Students hold peaceful protest over pipe ban
February 13, 2006
Sounds of a didgeridoo traveled over the MLK commons Friday afternoon as a peaceful protest ensued.
Tom Pusateri, sophomore anthropology major, played the didgeridoo as he and his friends objected to the recent ban of glass pipes, bowls, chillems and hitters in DeKalb.
The ban started when enraged parents of DeKalb High School students caught their sons and daughters smoking marijuana out of a glass piece they allegedly bought at a local tobacco store. The protesters had a glass piece out of which they smoked whiskey-flavored tobacco.
“[This protest] is about civil liberties,” said Andrew Jordan, junior theatre studies major. “They are limiting our choices and deciding what people can and can’t do. By smoking tobacco, we are proving them wrong. You do not have to use a glass piece to only smoke pot out of.”
Protesters included Pusateri, Jordan and a few others who joined the cause.

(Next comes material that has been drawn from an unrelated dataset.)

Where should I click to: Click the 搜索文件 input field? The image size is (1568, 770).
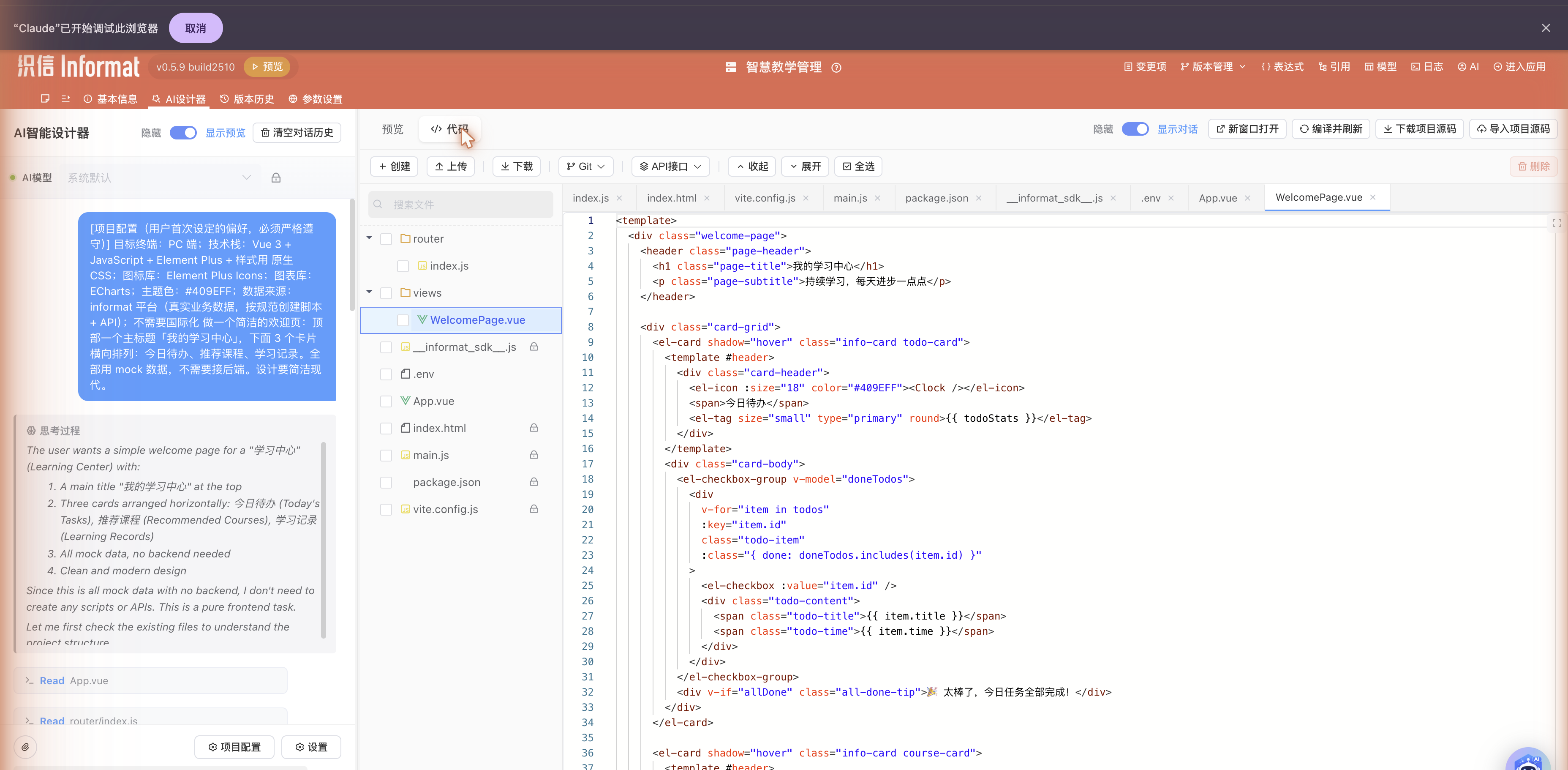pos(461,205)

They had a sign inviting passersby to smoke out of a glass pipe purchased at Smoker’s World. They also had a petition to get the ban lifted.

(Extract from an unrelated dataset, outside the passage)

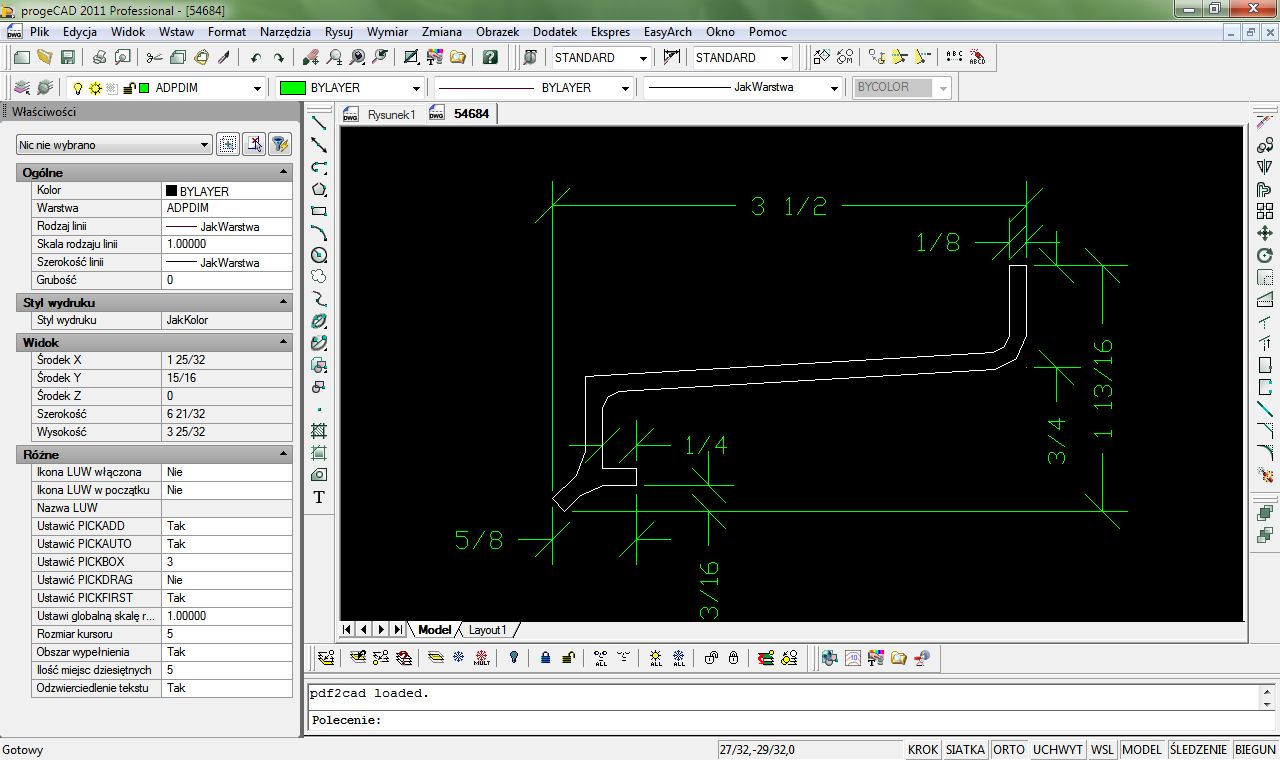Image resolution: width=1280 pixels, height=760 pixels.
Task: Open the Wymiar menu
Action: [x=387, y=31]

“We’ve been doing pretty good,” said Pusateri. “People have come by to smoke whiskey-tobacco and [people] have been very supportive of our protest.”
The support of the protest was evident in that people who do not smoke marijuana signed the petition.

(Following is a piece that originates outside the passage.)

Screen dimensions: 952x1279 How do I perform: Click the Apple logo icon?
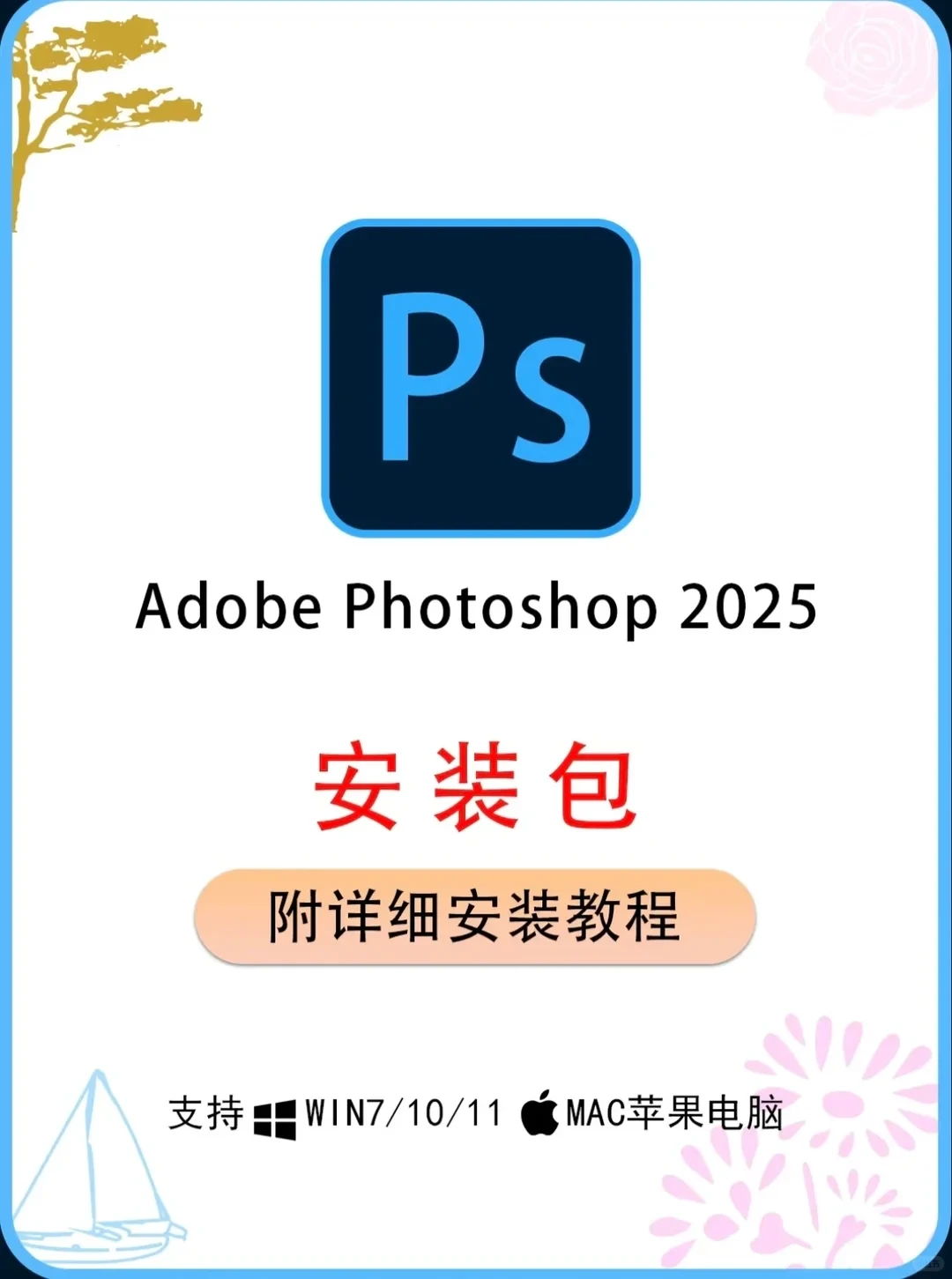539,1112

“I do not smoke [pot], but I think it’s nobody’s place to tell someone else how to run their life,” said Terese Bangert, junior general studies major.
The general opinion of the protesters and their supporters was that glass pipes are not necessarily intended just for marijuana use.
“It’s absolutely ridiculous not to sell glass pipes,” said Lucy Andich, senior sociology major. “There’s no law saying pipes are marketed for marijuana, so why now?”